Sasa: Die Creator müssten authentisch sein. Du kannst einen Trend zwar nicht kaufen, aber du kannst ihn fördern, indem du mit den richtigen Influencern zusammenarbeitest oder mit den richtigen Promis als Testimonial. 

Was müssten die mitbringen?
Sasa:
Die müssen natürlich wie Arsch auf Eimer zum Konzept und zur Marke passen. Sie müssten typisch deutsch sein und für Spargelliebe stehen. 

An wen denkst du?
Sasa: Wer das schon öfter zum Ausdruck gebracht hat, sind zum Beispiel Jan Böhmermann und Olli Schulz. 

Levi: Man kann ja auch Bill und Tom Kaulitz nehmen. 

Sasa: Stimmt! Ich habe auch an Heidi Klum gedacht. 

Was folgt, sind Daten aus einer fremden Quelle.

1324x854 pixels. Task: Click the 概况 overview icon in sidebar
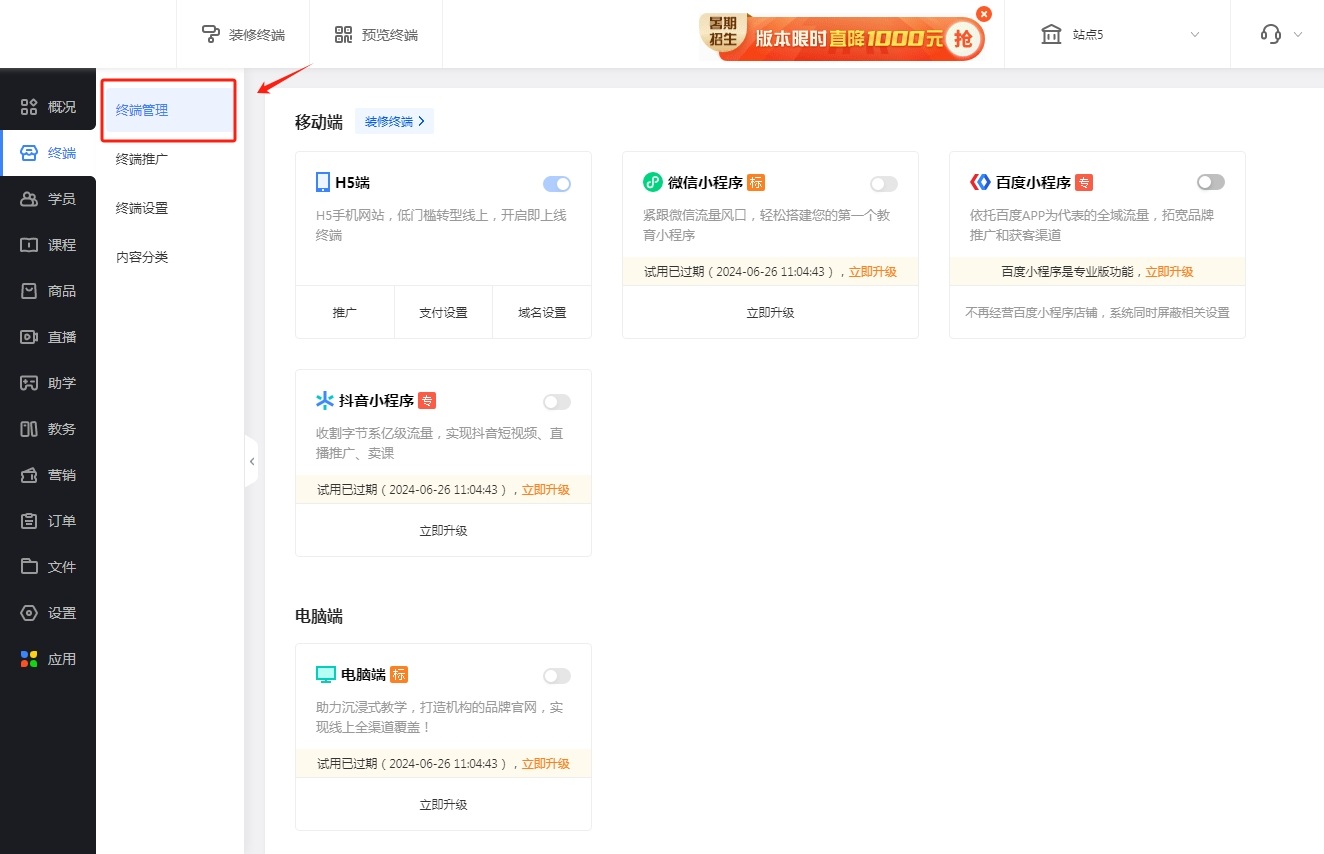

Levi: Wenn die in Deutschland ist, postet sie in ihren Storys immer so richtig deutsches Essen. Bratenteller in Hamburg oder so nasty Klöße in Bergisch-Gladbach. Wenn du also solche international people hast, die sich in Deutschland freuen, ihren ultra stylischen schwarzen Spargel zu verspeisen, dann hast du die Leute gewonnen. 

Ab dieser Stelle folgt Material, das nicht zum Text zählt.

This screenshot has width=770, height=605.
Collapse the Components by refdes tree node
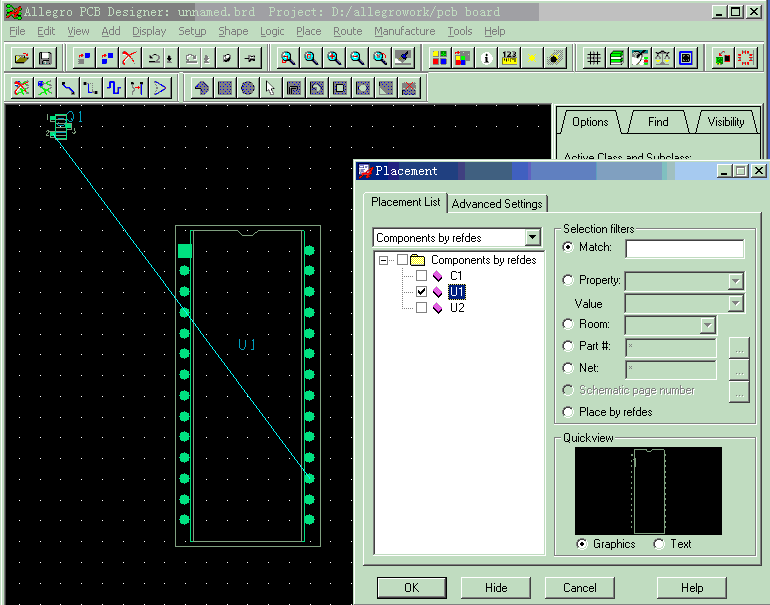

Sasa: Heidi Klum könnte auch mit Leni zusammen eine Castingshow machen, in der sie die Spargelkönigin wählen. Oder so ein The Great British Bake Off-mäßig, das beste Spargelrezept. So würde ich Heidi Klum auf jeden Fall sehen. Die Leute müssten also deutsch sein, aber nicht problematic. Die richtigen Werte sind der Gen Z wichtig.

Levi: Jana aus Kassel sollten wir keinen Spargel in die Hand drücken.